Short problem
Could you rewrite the lines from the one with "The width and" to the one with "point(637,264)", swapping "file picker" for "file browser" and changing nothing else? Give only those lines, and leave out the pictures.

Data for processing
--- start ---

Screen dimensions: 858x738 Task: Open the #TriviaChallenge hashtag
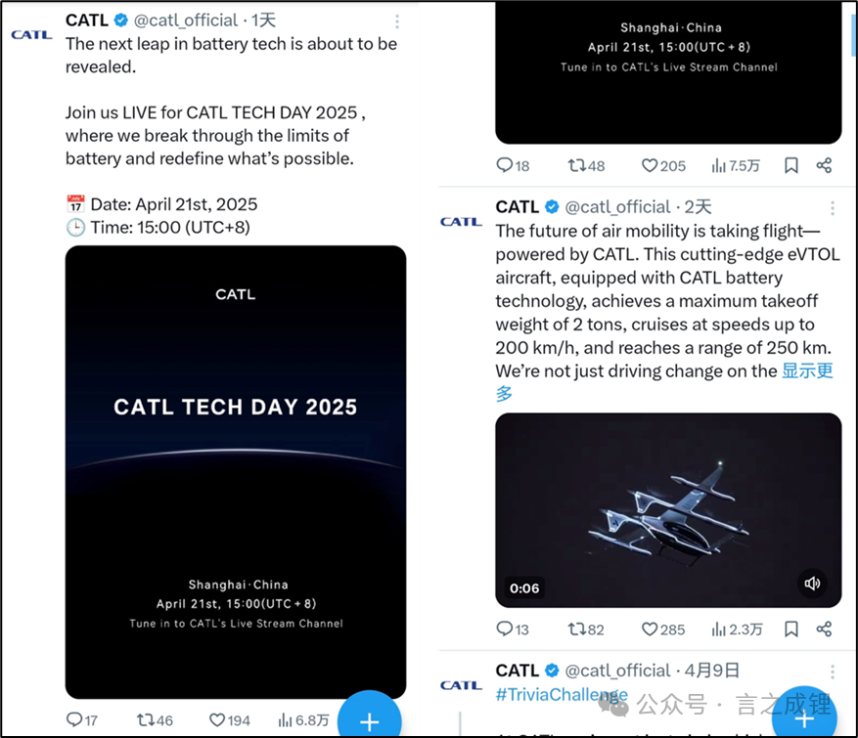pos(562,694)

--- end ---
--- start ---

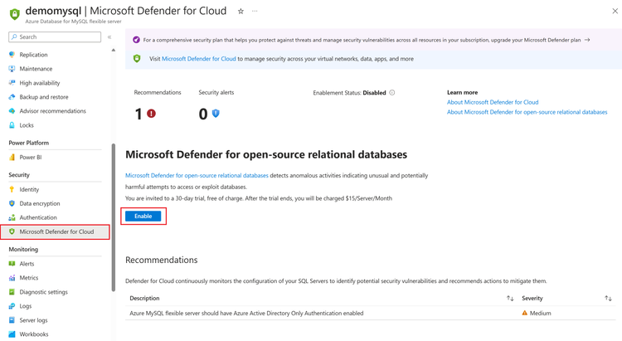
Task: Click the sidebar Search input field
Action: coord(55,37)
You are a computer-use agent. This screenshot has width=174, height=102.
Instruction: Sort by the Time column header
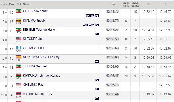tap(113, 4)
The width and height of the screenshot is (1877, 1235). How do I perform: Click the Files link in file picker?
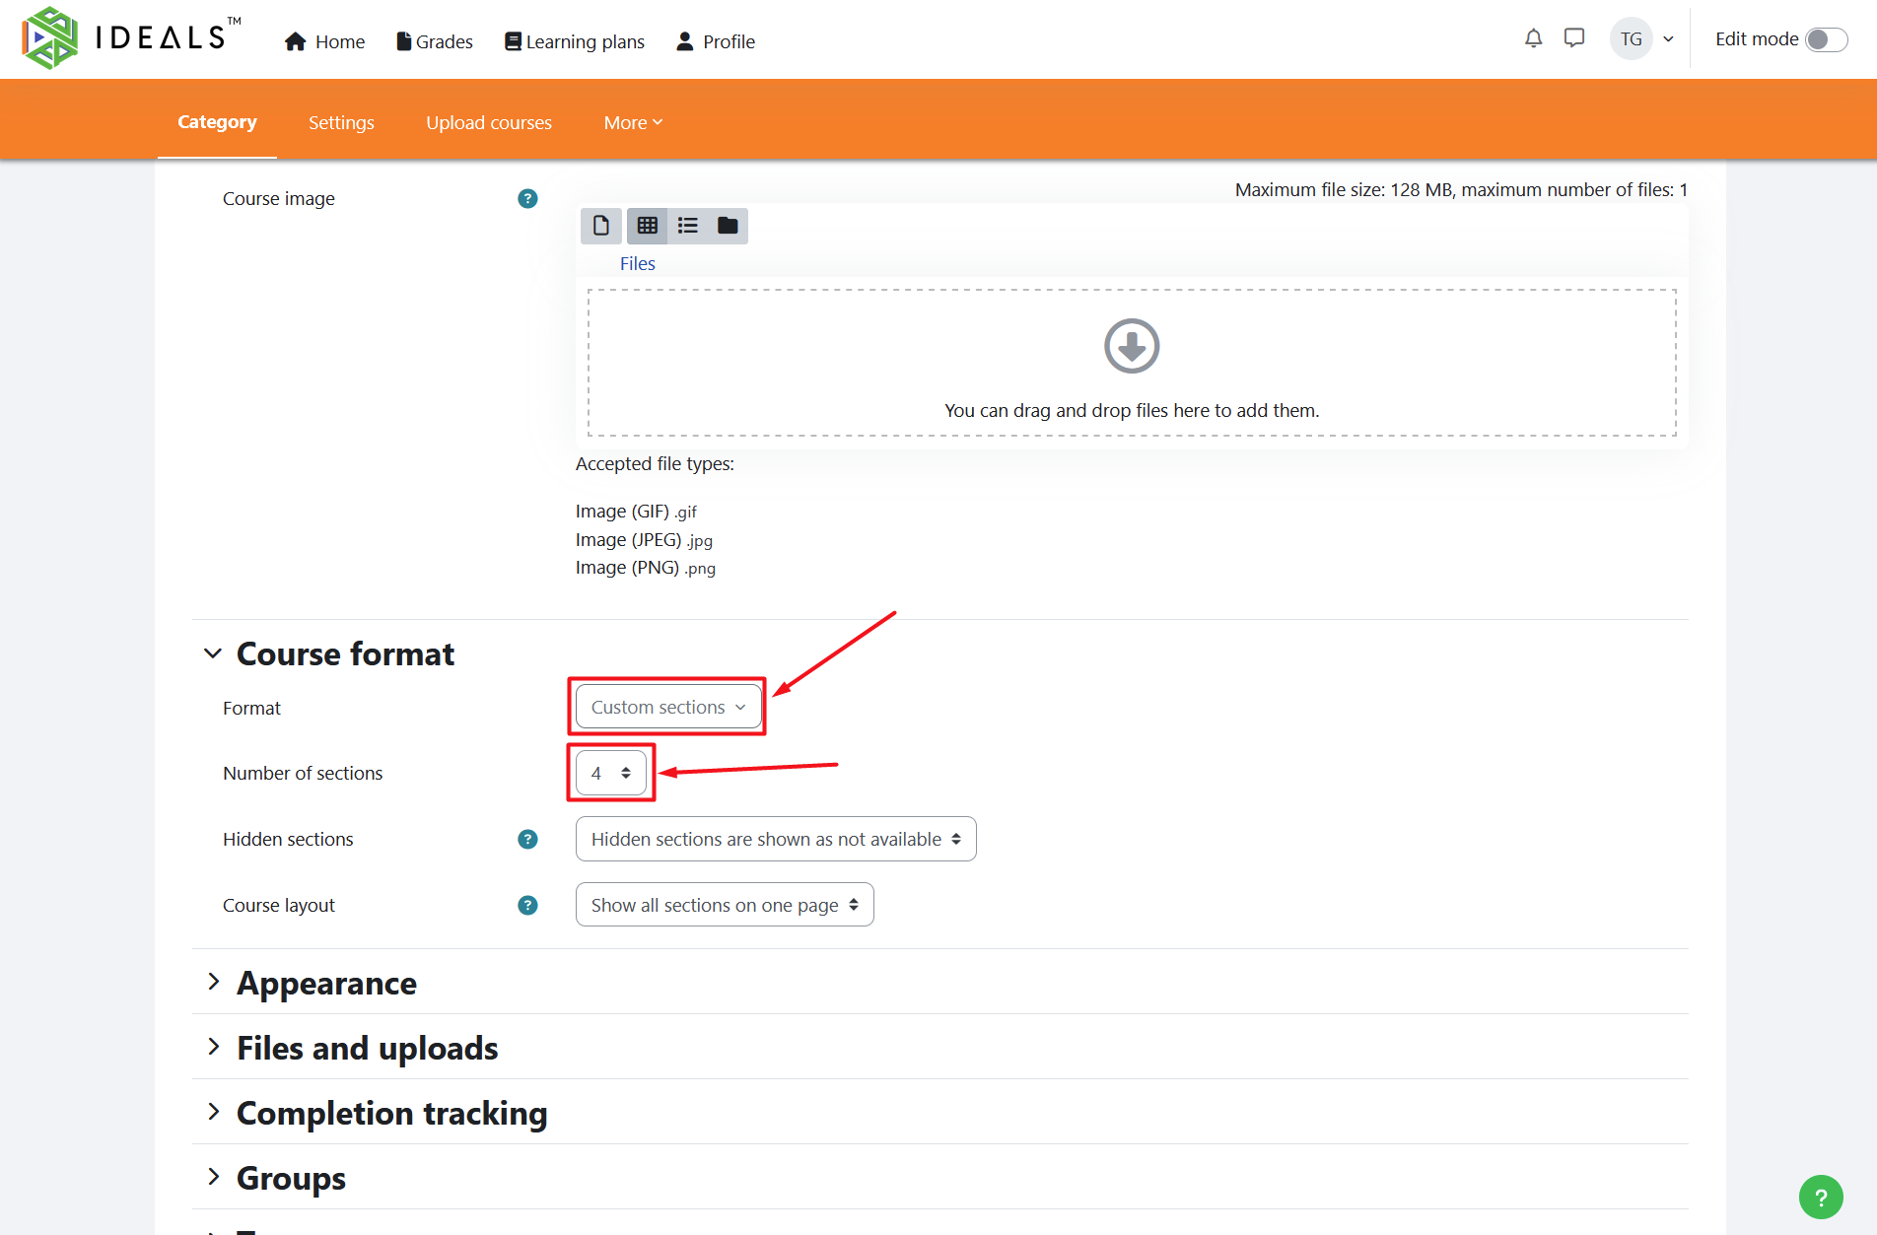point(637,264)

--- end ---

Output of the exercise
The width and height of the screenshot is (1877, 1235). How do I perform: Click the Files link in file browser?
point(637,264)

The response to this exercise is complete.